Więc dlaczego nie zalogowałam się do STO przez cały miesiąc, a dzisiaj przed wyłączeniem serwerów zrobiłam epizod aż 6 razy na dwóch postaciach!!?? Oczywiście po wariacji z robieniem misji okazało się, że event trwa jeszcze do poniedziałku, ale tak czy siak nie dam rady już zdobyć krążownika. No chyba, że wydam swoje Lobi aby zakupić specjalne paczki nagradzające Qmendation. Troszkę mi jednak żal wydawać na to moje ciężko zarobione Lobi. Zresztą po zakończeniu eventu statek ten zostanie dodany do sklepu i kosztywać ma 600 szt Lobi – ja niestety mam tylko 350 i nie do końca wiem, czy jest on warty tych pieniędzy.

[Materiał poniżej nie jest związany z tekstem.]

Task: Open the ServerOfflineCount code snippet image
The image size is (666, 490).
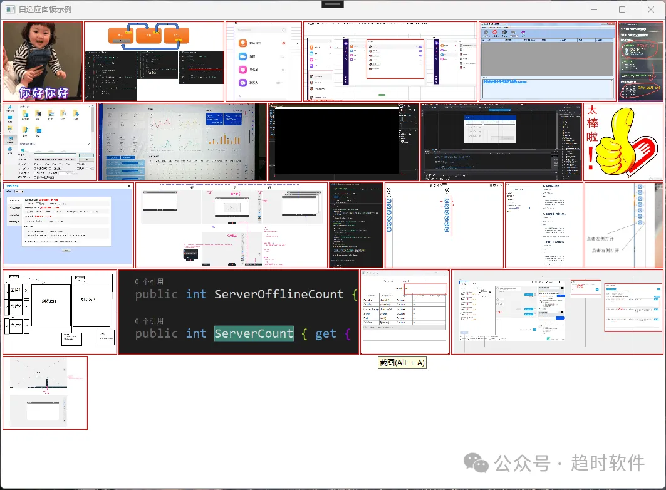Action: (239, 311)
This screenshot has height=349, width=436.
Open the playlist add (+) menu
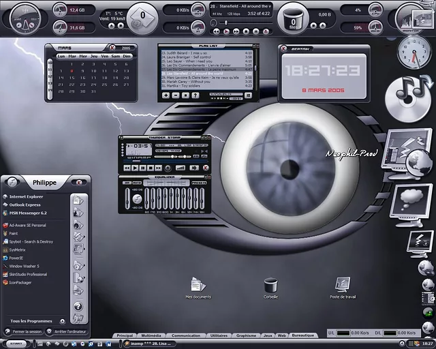click(166, 95)
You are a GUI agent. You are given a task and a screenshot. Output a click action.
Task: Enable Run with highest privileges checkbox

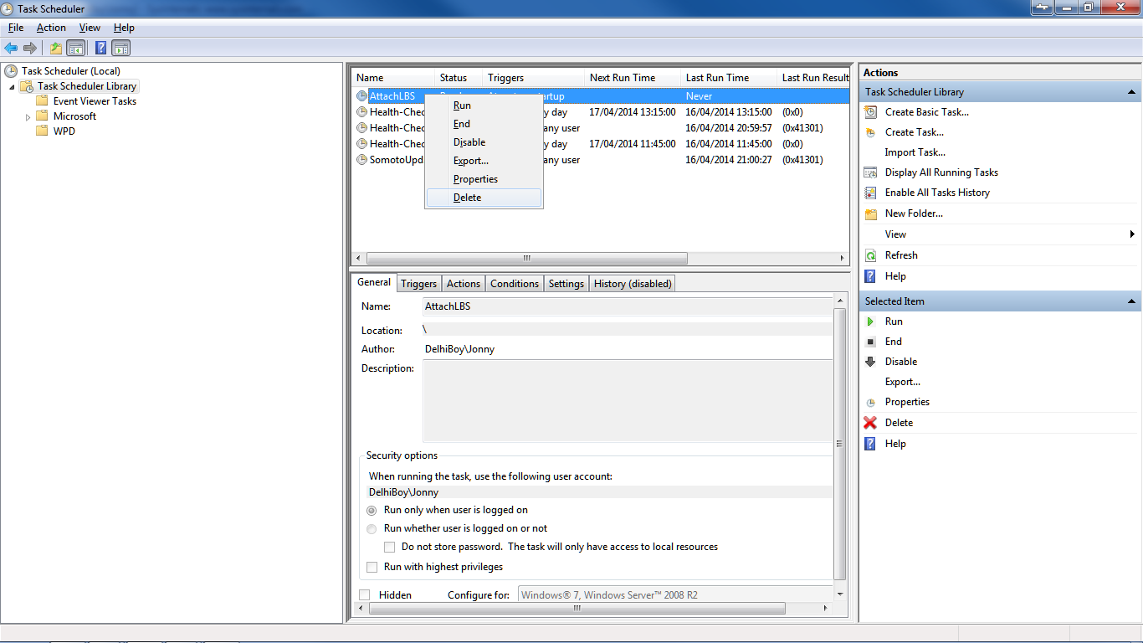372,567
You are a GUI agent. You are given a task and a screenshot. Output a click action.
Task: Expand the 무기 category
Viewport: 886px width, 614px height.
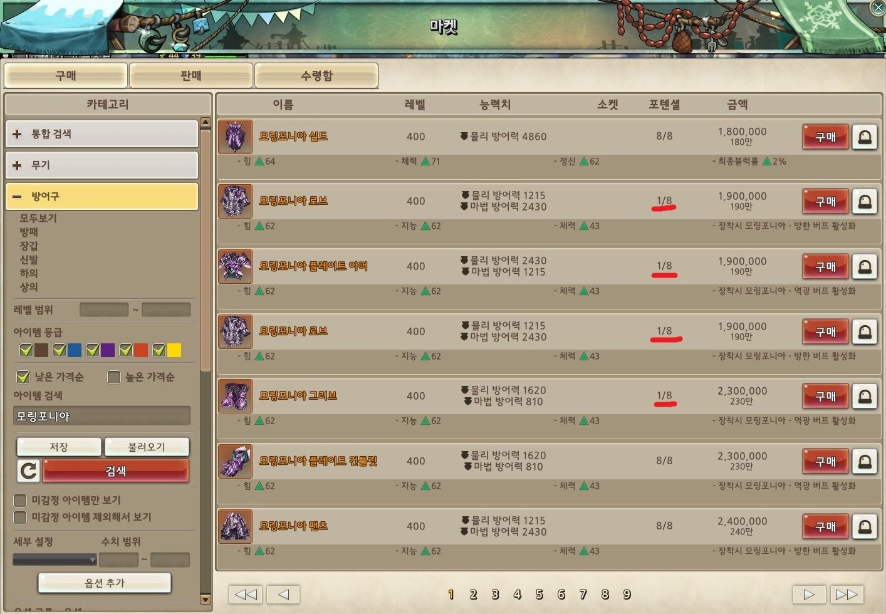[x=102, y=165]
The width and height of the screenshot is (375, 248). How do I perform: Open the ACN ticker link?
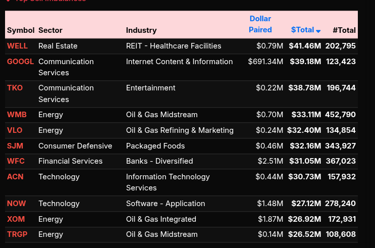click(15, 177)
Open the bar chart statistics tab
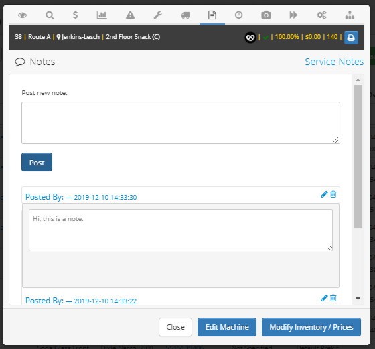This screenshot has height=349, width=375. coord(102,15)
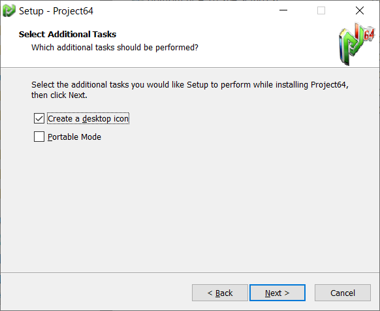Viewport: 380px width, 311px height.
Task: Click the blank gray area below Portable Mode
Action: (189, 206)
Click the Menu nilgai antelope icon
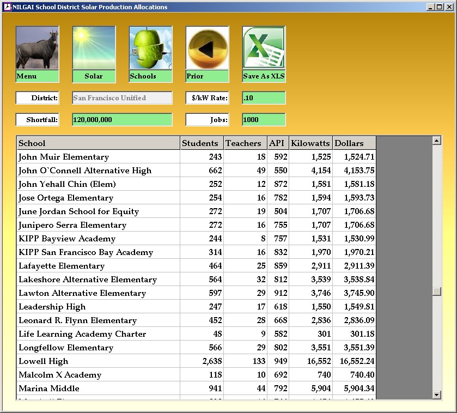This screenshot has width=457, height=413. pyautogui.click(x=37, y=48)
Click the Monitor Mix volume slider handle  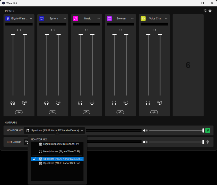(203, 131)
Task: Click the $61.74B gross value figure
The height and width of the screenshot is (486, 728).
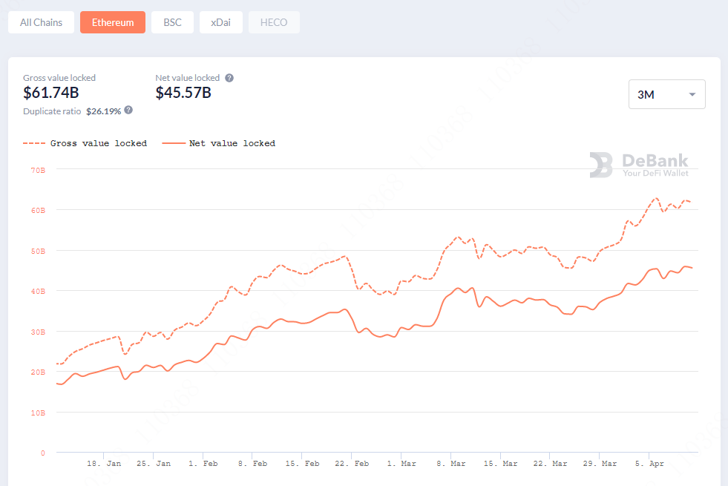Action: (x=51, y=93)

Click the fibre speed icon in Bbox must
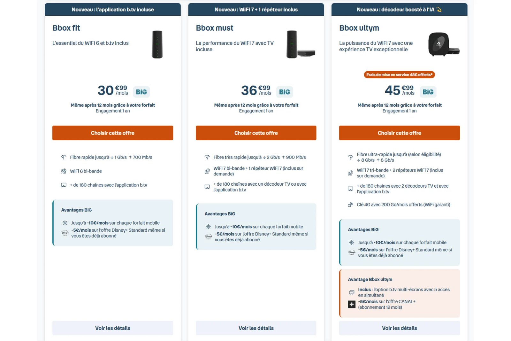tap(207, 157)
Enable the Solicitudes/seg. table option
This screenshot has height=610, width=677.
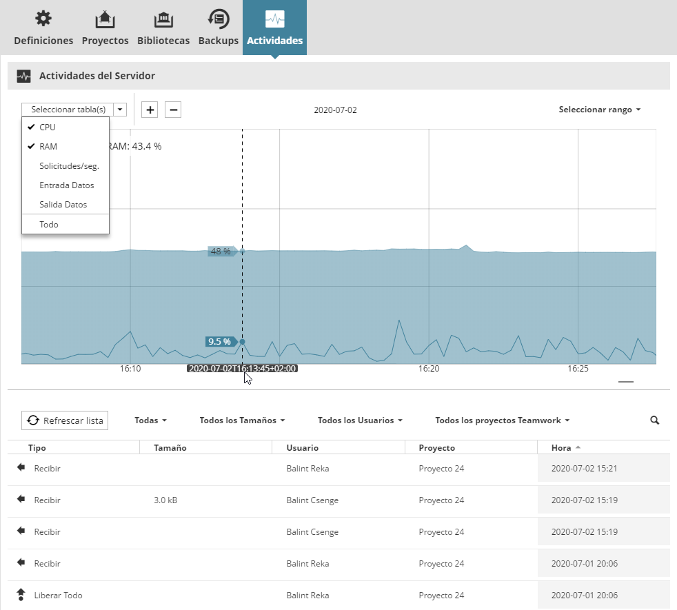(x=69, y=166)
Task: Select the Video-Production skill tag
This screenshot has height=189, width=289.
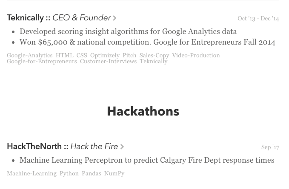Action: (196, 55)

Powiem uczciwie, że po zmianach wprowadzonych w tej grze w ostatnim czasie nie za bardzo znajduję motywację by się do niej zalogować. Ktoś, kto wymyślił tą nowa mechanikę gry zwaną „jak uprzykrzyć życie graczom w STO” powinien dostać Nobla, bo naprawdę zrobił świetna robotę.
Wracając jednak do tematu. bardzo często się zdarza, że robię pewne rzeczy w grach w ostatnim możliwym momencie mimo iż wiem, że po danym terminie nie będą one dostępne. Wy też tak macie, czy też dokładnie planujecie co będziecie robić w danej grze?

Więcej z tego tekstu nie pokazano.